SOME users switching from C to C++ wish that C++ were a superset of C.

MOST users with even a minor amount of C++ experience realize that the
inconveniences caused by the few remaining incompatibilities are minor
and that full ANSI C compatibility would not only invalidate the large
existing body of C++ code but would seriously damage C++'s type system.
For example, C++ requires function prototypes rather than having them
optional like ANSI C.

Please realize that for many C++ users even the current degree of C
compatibility is a burden on everyday use and learning (not all C++
programmers used to be C programmers).

I consider the number of C++/C incompatibilities quite amazing small
giving the difference in aims of the two languages and the number of
concepts supported by C++ that have no counterpart in C. I think that
C++'s stated goal of `no gratuitous incompatibilities' or `as close
to C as possible - but no closer' has been met to a larger degree
than anyone would have had the right to expect.

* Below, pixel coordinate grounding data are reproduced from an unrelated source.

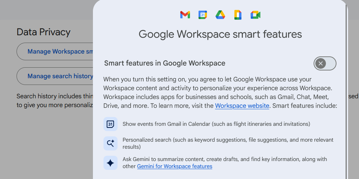The width and height of the screenshot is (359, 179).
Task: Click the Google Meet camera icon
Action: click(x=256, y=15)
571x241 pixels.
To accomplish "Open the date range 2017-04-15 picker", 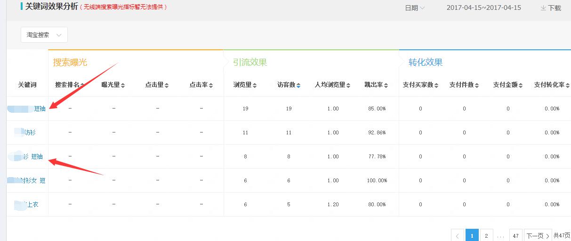I will 483,8.
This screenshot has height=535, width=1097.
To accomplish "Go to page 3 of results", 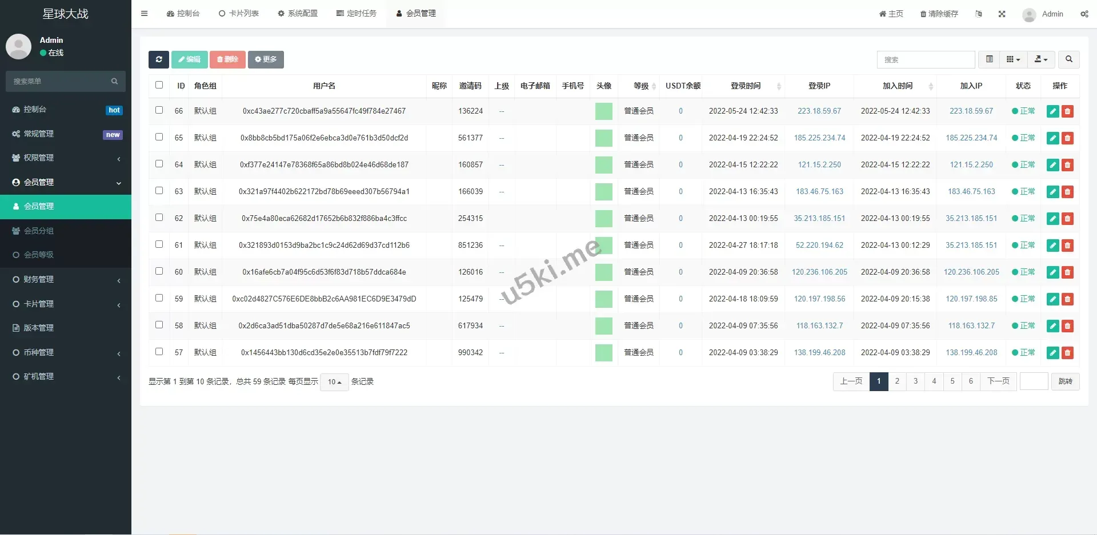I will tap(915, 381).
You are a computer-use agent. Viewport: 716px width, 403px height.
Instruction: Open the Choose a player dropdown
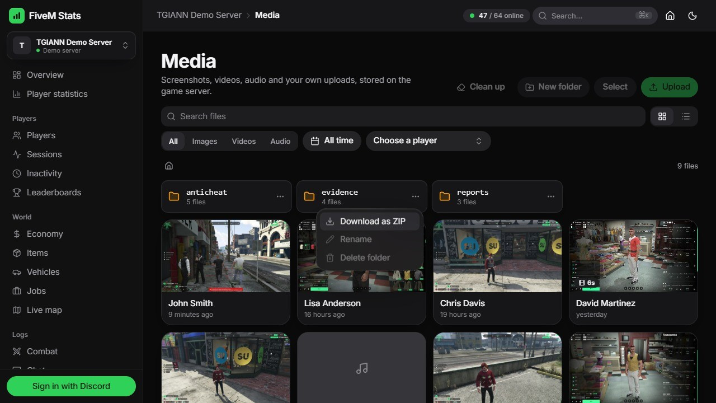[428, 141]
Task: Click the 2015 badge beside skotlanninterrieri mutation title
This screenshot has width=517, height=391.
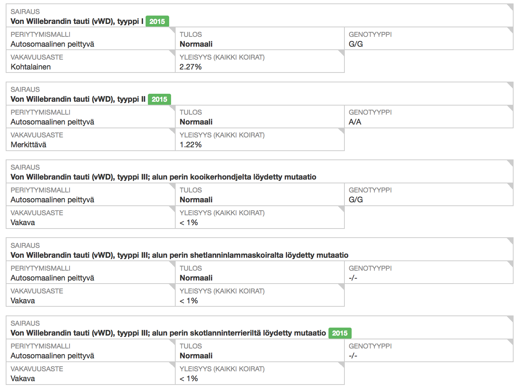Action: tap(339, 333)
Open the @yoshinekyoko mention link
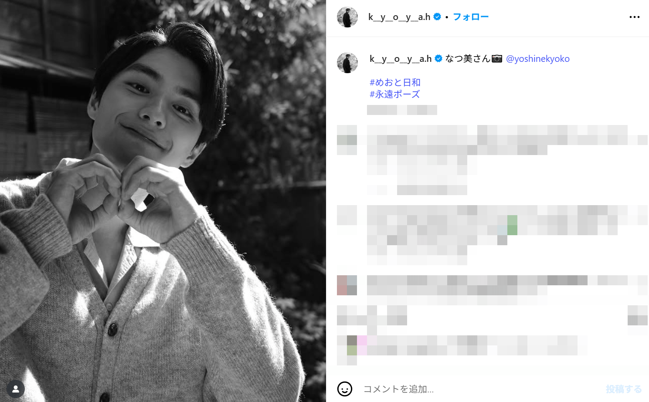 pyautogui.click(x=538, y=59)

It is a fact though, that some compiler writers have taken liberties
with the language definition and in particular have been uninterested
in the details of C compatibility. These problems are not very common
any more and with the ANSI C++ committee working there is less excuse
for divergent implementations. I'd like to encourage users to encourage
their compiler suppliers to implement the language as currently defined
(including these C compatibility hacks). These days users do have a
choice of C++ suppliers and need not be satisfied with half-measures.

 > These problems are insoluble today, but would have been so easy to
 > avoid at the start.  For example: make `class' do a typedef
 > automatically but not `struct' or `union'.  Don't use the syntax TYPE
 > (EXP)--use something like (TYPE) [ EXP ] instead.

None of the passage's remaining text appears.